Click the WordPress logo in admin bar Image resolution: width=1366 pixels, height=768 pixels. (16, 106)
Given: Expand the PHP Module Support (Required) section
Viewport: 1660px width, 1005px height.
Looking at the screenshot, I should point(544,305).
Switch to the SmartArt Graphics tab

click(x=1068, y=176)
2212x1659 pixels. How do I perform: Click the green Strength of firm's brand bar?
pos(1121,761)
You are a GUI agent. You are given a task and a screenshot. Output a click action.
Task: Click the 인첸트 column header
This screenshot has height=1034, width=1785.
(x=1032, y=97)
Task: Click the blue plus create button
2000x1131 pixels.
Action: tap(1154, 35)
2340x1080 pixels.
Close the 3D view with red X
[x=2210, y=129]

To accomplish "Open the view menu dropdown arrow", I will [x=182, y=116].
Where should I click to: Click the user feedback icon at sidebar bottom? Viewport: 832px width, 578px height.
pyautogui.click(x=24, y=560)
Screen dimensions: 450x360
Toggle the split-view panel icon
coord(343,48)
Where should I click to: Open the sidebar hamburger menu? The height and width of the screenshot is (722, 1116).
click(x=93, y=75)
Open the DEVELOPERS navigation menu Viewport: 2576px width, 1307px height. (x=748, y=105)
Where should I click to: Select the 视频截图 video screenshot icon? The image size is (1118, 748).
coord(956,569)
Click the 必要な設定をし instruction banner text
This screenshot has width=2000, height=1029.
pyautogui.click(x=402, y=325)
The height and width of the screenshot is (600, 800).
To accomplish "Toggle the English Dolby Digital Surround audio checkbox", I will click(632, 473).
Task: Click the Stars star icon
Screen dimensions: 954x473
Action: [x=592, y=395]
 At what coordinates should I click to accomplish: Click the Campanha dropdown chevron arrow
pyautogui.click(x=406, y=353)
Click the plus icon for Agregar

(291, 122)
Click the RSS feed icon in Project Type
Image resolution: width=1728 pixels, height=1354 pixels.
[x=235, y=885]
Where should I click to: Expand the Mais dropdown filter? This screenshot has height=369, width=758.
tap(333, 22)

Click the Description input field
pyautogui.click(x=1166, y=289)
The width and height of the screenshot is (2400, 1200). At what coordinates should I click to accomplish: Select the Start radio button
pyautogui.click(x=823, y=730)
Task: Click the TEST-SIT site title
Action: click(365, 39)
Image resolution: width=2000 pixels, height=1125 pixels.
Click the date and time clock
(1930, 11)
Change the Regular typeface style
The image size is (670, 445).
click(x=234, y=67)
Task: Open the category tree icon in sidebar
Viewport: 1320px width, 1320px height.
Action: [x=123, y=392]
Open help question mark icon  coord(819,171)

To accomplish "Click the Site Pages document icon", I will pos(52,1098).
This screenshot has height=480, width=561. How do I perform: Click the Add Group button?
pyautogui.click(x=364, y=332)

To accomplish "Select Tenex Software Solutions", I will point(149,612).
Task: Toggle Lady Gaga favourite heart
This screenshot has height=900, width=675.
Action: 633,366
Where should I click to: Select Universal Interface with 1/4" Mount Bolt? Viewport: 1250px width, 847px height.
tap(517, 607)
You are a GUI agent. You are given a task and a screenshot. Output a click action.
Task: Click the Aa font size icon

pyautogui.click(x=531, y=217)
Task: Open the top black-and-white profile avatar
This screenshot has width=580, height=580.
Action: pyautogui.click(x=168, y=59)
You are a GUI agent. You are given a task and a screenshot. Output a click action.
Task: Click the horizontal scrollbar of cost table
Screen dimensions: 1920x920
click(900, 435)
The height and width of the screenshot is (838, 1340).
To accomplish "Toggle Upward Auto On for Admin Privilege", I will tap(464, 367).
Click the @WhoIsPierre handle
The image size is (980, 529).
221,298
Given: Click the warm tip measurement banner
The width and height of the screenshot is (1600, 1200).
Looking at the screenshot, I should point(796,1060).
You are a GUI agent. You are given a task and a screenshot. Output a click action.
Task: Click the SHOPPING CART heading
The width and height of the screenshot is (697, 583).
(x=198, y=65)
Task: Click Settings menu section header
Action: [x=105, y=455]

-- -- --

> **Written instruction**
Rewrite all of the data above, putting "interface agent" in place of "GUI agent" wherever it occurs and leaving everything else as it is.

> **Response to this task**
Click the WordPress logo in admin bar Image resolution: width=1366 pixels, height=768 pixels. (16, 106)
Given: Expand the PHP Module Support (Required) section
Viewport: 1660px width, 1005px height.
Looking at the screenshot, I should point(544,305).
Switch to the SmartArt Graphics tab

click(x=1068, y=176)
2212x1659 pixels. How do I perform: Click the green Strength of firm's brand bar?
pos(1121,761)
You are a interface agent. You are given a task and a screenshot. Output a click action.
Task: Click the 인첸트 column header
This screenshot has height=1034, width=1785.
(x=1032, y=97)
Task: Click the blue plus create button
2000x1131 pixels.
Action: tap(1154, 35)
2340x1080 pixels.
Close the 3D view with red X
[x=2210, y=129]

To accomplish "Open the view menu dropdown arrow", I will [x=182, y=116].
Where should I click to: Click the user feedback icon at sidebar bottom? Viewport: 832px width, 578px height.
pyautogui.click(x=24, y=560)
Screen dimensions: 450x360
Toggle the split-view panel icon
coord(343,48)
Where should I click to: Open the sidebar hamburger menu? The height and width of the screenshot is (722, 1116).
click(x=93, y=75)
Open the DEVELOPERS navigation menu Viewport: 2576px width, 1307px height. (x=748, y=105)
Where should I click to: Select the 视频截图 video screenshot icon? The image size is (1118, 748).
coord(956,569)
Click the 必要な設定をし instruction banner text
This screenshot has width=2000, height=1029.
pyautogui.click(x=402, y=325)
The height and width of the screenshot is (600, 800).
To accomplish "Toggle the English Dolby Digital Surround audio checkbox", I will click(632, 473).
Task: Click the Stars star icon
Screen dimensions: 954x473
Action: [x=592, y=395]
 At what coordinates should I click to accomplish: Click the Campanha dropdown chevron arrow
pyautogui.click(x=406, y=353)
Click the plus icon for Agregar

(291, 122)
Click the RSS feed icon in Project Type
Image resolution: width=1728 pixels, height=1354 pixels.
[x=235, y=885]
Where should I click to: Expand the Mais dropdown filter? This screenshot has height=369, width=758.
tap(333, 22)

Click the Description input field
pyautogui.click(x=1166, y=289)
The width and height of the screenshot is (2400, 1200). At what coordinates should I click to accomplish: Select the Start radio button
pyautogui.click(x=823, y=730)
Task: Click the TEST-SIT site title
Action: click(365, 39)
Image resolution: width=2000 pixels, height=1125 pixels.
Click the date and time clock
(1930, 11)
Change the Regular typeface style
The image size is (670, 445).
click(x=234, y=67)
Task: Open the category tree icon in sidebar
Viewport: 1320px width, 1320px height.
Action: [x=123, y=392]
Open help question mark icon  coord(819,171)

To accomplish "Click the Site Pages document icon", I will pos(52,1098).
This screenshot has height=480, width=561. How do I perform: Click the Add Group button?
pyautogui.click(x=364, y=332)

To accomplish "Select Tenex Software Solutions", I will point(149,612).
Task: Toggle Lady Gaga favourite heart
This screenshot has height=900, width=675.
Action: 633,366
Where should I click to: Select Universal Interface with 1/4" Mount Bolt? Viewport: 1250px width, 847px height.
tap(517, 607)
You are a interface agent. You are given a task and a screenshot. Output a click action.
Task: Click the Aa font size icon

pyautogui.click(x=531, y=217)
Task: Open the top black-and-white profile avatar
This screenshot has width=580, height=580.
Action: pyautogui.click(x=168, y=59)
You are a interface agent. You are given a task and a screenshot. Output a click action.
Task: Click the horizontal scrollbar of cost table
Screen dimensions: 1920x920
click(900, 435)
The height and width of the screenshot is (838, 1340).
To accomplish "Toggle Upward Auto On for Admin Privilege", I will tap(464, 367).
Click the @WhoIsPierre handle
The image size is (980, 529).
221,298
Given: Click the warm tip measurement banner
The width and height of the screenshot is (1600, 1200).
Looking at the screenshot, I should point(796,1060).
You are a interface agent. You are given a task and a screenshot. Output a click action.
Task: Click the SHOPPING CART heading
The width and height of the screenshot is (697, 583).
(x=198, y=65)
Task: Click Settings menu section header
Action: [x=105, y=455]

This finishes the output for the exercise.